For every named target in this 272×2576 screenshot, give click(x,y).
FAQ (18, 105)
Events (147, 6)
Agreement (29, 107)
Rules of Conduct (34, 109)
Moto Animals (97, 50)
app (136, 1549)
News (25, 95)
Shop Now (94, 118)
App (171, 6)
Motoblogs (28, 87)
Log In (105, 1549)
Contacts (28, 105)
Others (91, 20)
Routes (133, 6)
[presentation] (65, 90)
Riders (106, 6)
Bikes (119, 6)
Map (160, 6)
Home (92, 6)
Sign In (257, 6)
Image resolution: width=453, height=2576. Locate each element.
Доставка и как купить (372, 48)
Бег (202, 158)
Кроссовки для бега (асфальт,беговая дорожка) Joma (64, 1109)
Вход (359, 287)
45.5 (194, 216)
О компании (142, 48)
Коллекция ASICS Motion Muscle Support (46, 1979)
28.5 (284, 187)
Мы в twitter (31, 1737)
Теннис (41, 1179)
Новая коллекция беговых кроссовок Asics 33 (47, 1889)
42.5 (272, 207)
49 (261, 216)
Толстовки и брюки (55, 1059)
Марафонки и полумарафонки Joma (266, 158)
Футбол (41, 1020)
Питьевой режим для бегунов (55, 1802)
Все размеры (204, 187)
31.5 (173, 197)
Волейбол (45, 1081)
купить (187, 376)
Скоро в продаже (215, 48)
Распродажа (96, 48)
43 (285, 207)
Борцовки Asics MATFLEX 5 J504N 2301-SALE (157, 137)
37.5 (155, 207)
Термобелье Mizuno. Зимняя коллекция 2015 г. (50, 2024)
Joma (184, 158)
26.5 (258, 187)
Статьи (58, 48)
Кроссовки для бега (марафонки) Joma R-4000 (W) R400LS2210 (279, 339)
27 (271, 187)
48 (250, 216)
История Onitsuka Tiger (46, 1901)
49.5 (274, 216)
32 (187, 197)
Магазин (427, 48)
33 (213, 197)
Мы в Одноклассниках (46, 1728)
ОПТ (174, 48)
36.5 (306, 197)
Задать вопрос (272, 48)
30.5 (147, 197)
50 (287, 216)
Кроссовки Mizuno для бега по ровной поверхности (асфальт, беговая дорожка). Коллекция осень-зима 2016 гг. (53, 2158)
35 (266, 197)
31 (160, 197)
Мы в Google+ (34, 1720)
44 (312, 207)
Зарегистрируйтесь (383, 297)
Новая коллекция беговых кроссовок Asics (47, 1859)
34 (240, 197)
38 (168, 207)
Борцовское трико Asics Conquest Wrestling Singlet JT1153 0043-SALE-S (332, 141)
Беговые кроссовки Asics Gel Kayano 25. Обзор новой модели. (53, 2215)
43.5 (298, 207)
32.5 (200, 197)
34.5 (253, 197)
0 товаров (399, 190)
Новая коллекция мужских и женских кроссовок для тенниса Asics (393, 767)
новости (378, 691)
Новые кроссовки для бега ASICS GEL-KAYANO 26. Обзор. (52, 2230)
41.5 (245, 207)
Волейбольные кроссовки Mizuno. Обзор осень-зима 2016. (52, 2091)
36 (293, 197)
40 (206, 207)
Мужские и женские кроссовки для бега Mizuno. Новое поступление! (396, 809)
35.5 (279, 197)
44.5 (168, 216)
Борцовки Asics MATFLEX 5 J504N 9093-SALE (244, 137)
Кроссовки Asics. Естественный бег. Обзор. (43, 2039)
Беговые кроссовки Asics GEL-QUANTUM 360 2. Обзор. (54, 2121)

* * *

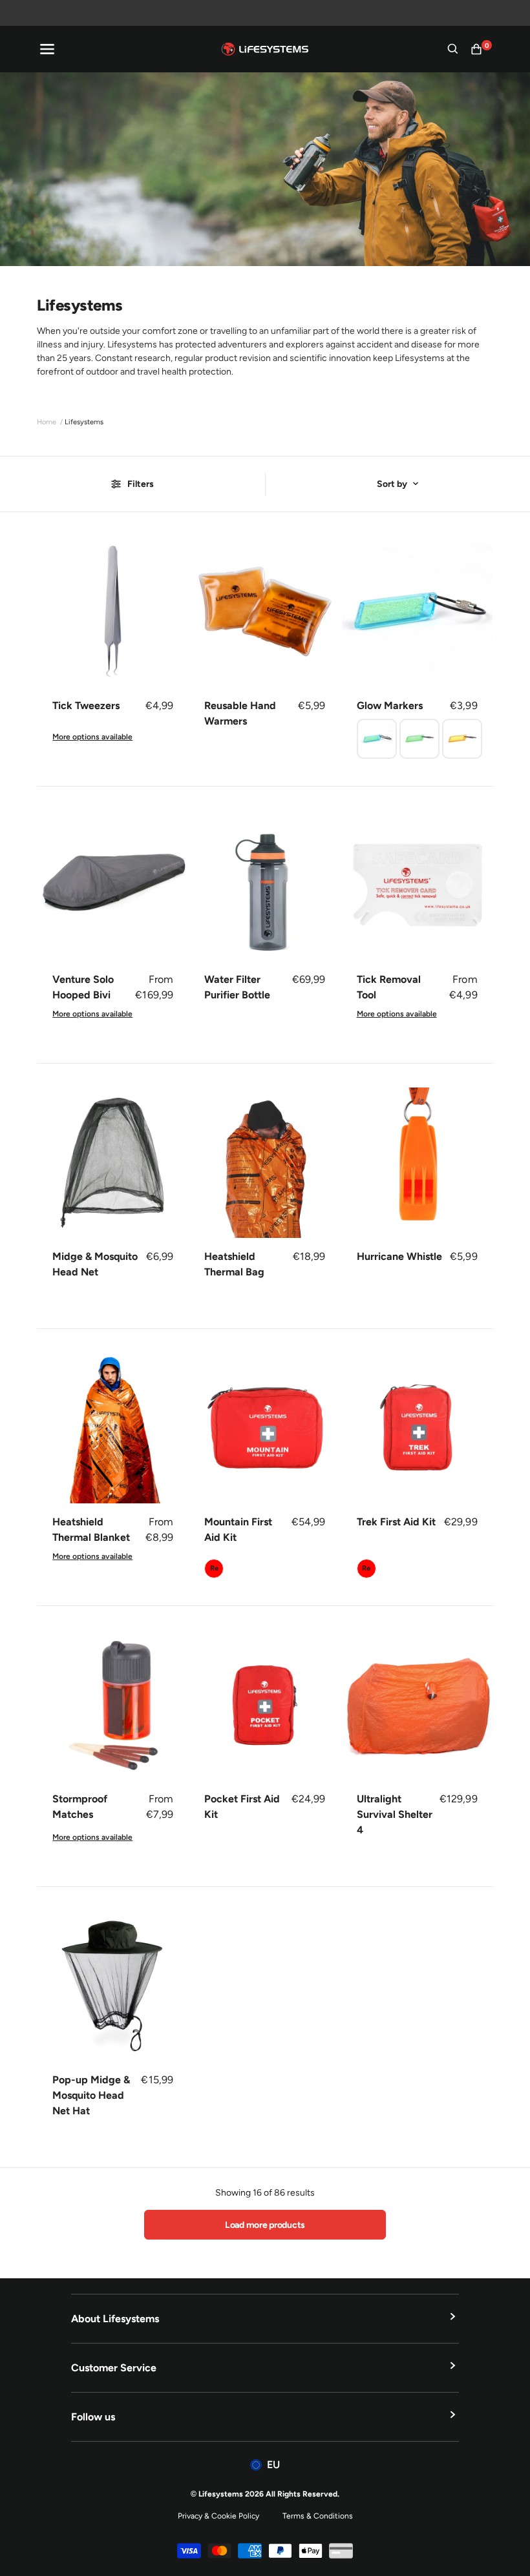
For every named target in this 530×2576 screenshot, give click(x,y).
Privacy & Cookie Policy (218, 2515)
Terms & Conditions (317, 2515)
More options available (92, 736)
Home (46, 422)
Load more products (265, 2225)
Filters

...

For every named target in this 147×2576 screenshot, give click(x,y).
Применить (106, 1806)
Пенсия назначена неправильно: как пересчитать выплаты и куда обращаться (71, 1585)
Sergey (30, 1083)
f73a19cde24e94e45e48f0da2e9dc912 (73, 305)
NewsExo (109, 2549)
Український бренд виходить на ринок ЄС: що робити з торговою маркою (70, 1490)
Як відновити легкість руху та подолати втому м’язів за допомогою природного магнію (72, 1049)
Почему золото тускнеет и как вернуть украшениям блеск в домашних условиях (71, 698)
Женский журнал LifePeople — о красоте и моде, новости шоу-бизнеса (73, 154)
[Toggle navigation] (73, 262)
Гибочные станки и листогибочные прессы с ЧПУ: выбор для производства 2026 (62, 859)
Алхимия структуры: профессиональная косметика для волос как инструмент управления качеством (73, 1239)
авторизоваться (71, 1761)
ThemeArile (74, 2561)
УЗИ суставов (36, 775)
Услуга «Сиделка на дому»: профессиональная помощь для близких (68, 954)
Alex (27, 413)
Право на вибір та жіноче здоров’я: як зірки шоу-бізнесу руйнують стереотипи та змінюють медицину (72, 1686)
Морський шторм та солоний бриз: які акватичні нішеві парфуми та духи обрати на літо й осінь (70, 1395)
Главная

▶ [WHAT THE TASK REQUIRES]
In the listing above, transcribe exactly everything from the line containing "FAQ (18, 105)" down to the line containing "Routes (133, 6)", including both and nothing more.

▶ [SOLUTION TO THE PROBLEM]
FAQ (18, 105)
Events (147, 6)
Agreement (29, 107)
Rules of Conduct (34, 109)
Moto Animals (97, 50)
app (136, 1549)
News (25, 95)
Shop Now (94, 118)
App (171, 6)
Motoblogs (28, 87)
Log In (105, 1549)
Contacts (28, 105)
Others (91, 20)
Routes (133, 6)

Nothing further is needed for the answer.